Odłożyłem bezwładne ciało na ziemię tuż przede mną. Splotłem swoje palce ze sobą kładąc je na środku klatki piersiowej chłopaka.
•1, 2, 3, 4, 5…- zacząłem odliczać na głos utrzymując równe tempo uciskania klatki piersiowej. Starałem się nie śpieszyć i robić jak najbardziej prawidłowe uciśnięcia klatki. Co chwilę zerkałem na twarz Eijiro w poszukiwaniu jakiejkolwiek reakcji. Kiedy skończyłem uciskać klatkę chłopaka chwyciłem jego szczękę unosząc ją do góry przy tym rozchylając jego usta. Zatkałem jego nos. Wziąłem głęboki wdech i wpuściłem powietrze w układ oddechowy chłopaka. Jego płuca podniosły się i zaraz opadły. Zrobiłem drugi wdech dalej taka sama reakcja. Dalej się nie ruszał.
Szybko wróciłem do poprzedniej czynności powtarzając ją na zmianę wraz z wdechami. Po około 90 uciśnięciach moje ręce zaczęły cierpnąć. Po całych ich długościach przechodziły coraz mniej przyjemne dreszcze i mrowienia. *Dasz radę. Nic cię nie boli. Wszystko jest dobrze. No dalej dawaj Eijiro… wstawaj…*.
•Midoriya! Gdzie jesteś!- słyszałem przez otwarte drzwi głos Aizawy. Ale w tej chwili nie mogłem nic zrobić. Wpuściłem ostatni wdech w płuca chłopak unosząc jego klatkę do góry. Przyłożyłem dwa palce pod szczękę próbując wyczuć tętno. Cały czas patrzyłem na twarz Eijiro.
* No dalej wstawaj dasz radę… Eijiro wstań proszę…* Zamknąłem oczy spuszczając głowę. Po moim policzku spłynęła kolejna słona łzą zostawiając na nim mokrą linię spływającą, aż do brody. *Proszę nie…* Przycisnąłem mocniej palce pod szczęką chłopaka.
Otworzyłem szeroko oczy gwałtownie unosząc głowę w górę. Spojrzałem na twarz chłopaka leżącego przede mną jego nozdrza delikatnie się poruszały. Szybko skierowałem wzrok na klatkę piersiową ona też się ruszała. Na moich ustach zaczął pojawiać coraz większy uśmiech. Pod palcami zacząłem czuć delikatne pulsowanie powracającego tętna.
Teraz po moim policzku spływały łzy. Ale już nie smutku tylko szczęścia. Szczęścia, któro otrzymałem na nowo. Wziąłem chłopaka na kolana przytulając się do niego.

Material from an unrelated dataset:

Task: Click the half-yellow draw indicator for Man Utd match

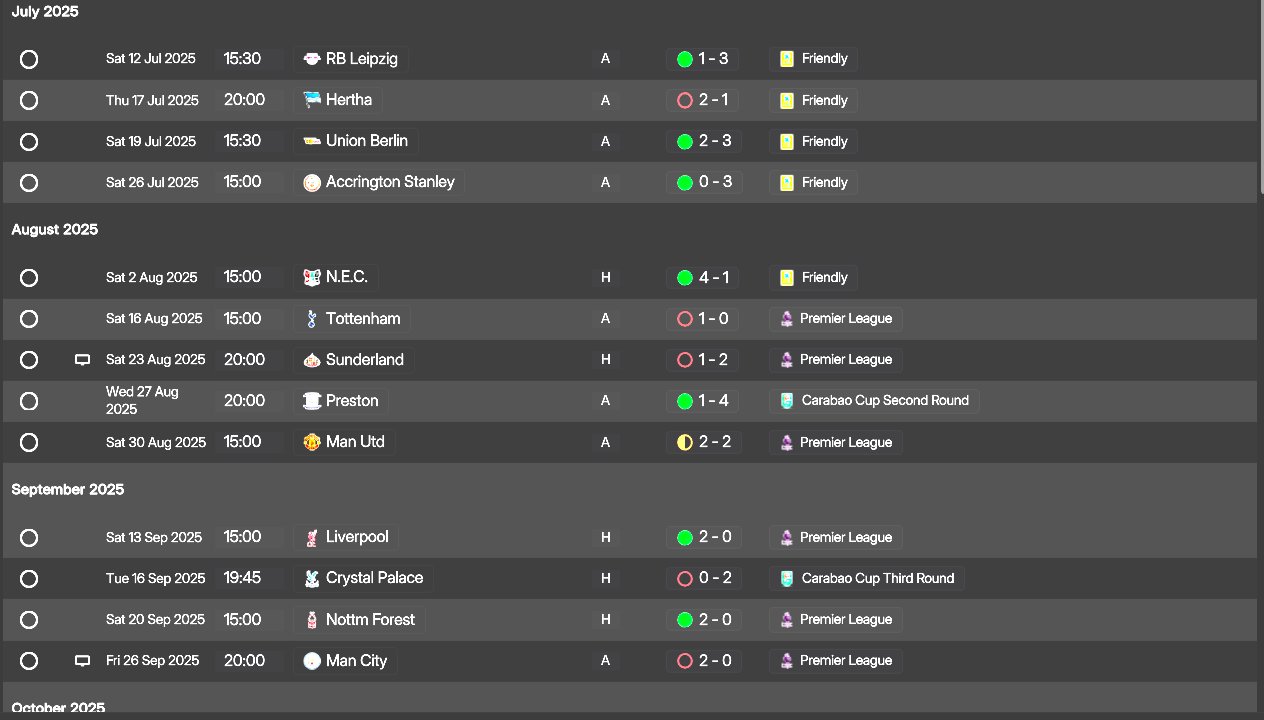Action: tap(685, 442)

•Bożee… Nawet nie wiesz jak się cieszę, że jednak żyjesz… Nigdy więcej mi tak nie rób… już nigdy mnie tak nie strasz. – mówiłem wtulając w siebie Eijiro.

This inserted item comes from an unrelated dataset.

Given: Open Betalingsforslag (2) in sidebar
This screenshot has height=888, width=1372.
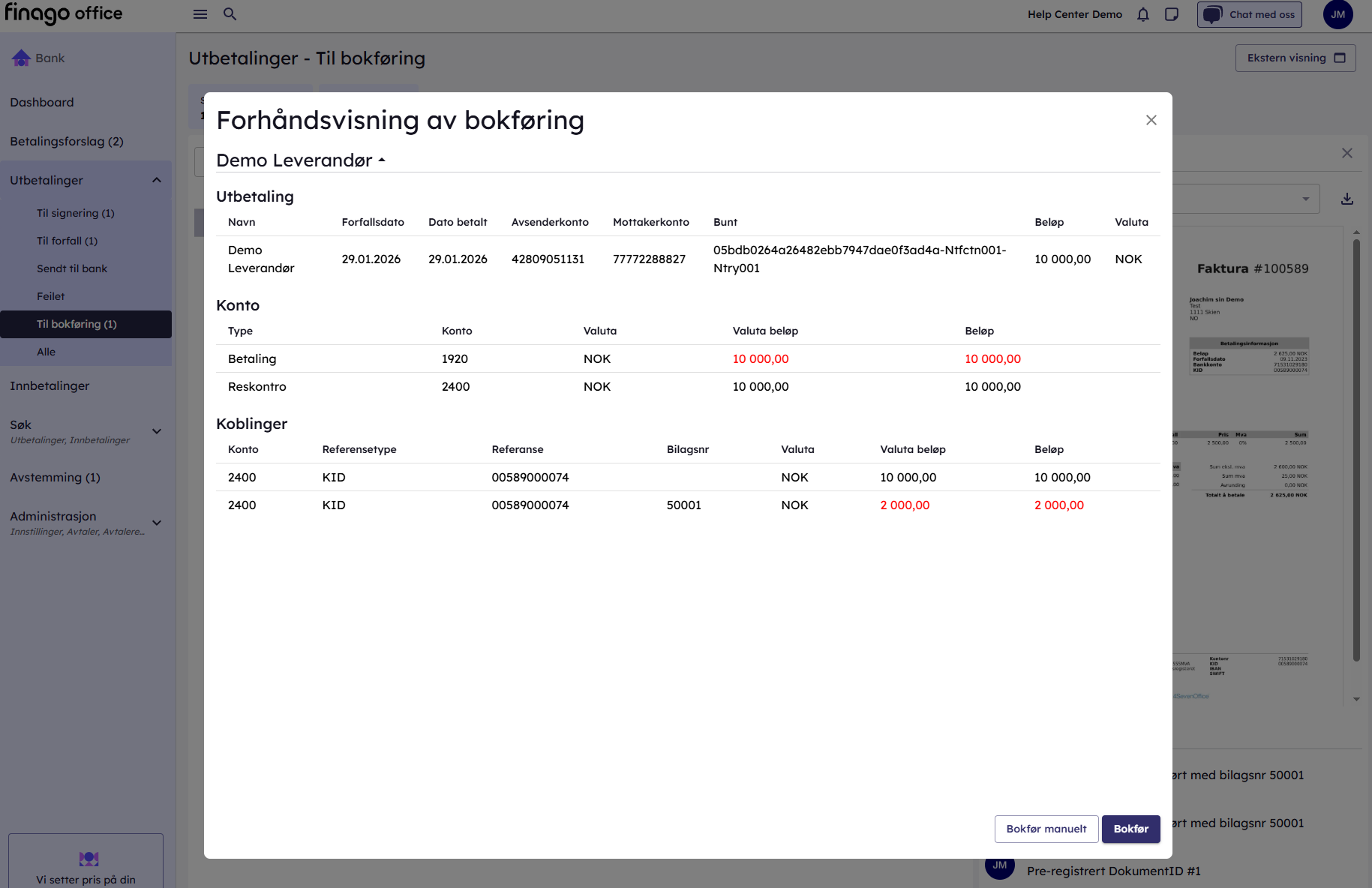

•MIDORIYA!!!- słyszałem krzyk tuż za mną wymieszany ze szukaniem butów. Nagle na balkon wbiegł przerażony Aizawa, który niema natychmiast podleciał do mnie i Eijiro.
•Kirishima! Cholerna! – powiedział klęcząc tuż zaraz naprzeciwko mnie odgarniając włosy z czoła Eijiro.
•Chłopcze co tu się stało!- zapytał cały przerażony widokiem zmasakrowanego chłopaka.
•Nie wiem znalazłem go leżącego na ziemi. On nie oddychał więc zrobiłem mu masaż serca i wdechy, i on przed chwilą zaczął znów oddychać.- wyjaśniłem.
CZYTASZ
"Zauroczenie a Miłość" ❤Dekukiri💚
FanfictionCo by się stało jak miłość naszego rekina zostałaby zniszczona, sprawiając tym samym, że chłopak stanie na skraju swojej wytrzymałości psychicznej? Co by się stało jeżeli historia, którą nikt nie znał, która od zawsze była skrywana przez grubą maskę...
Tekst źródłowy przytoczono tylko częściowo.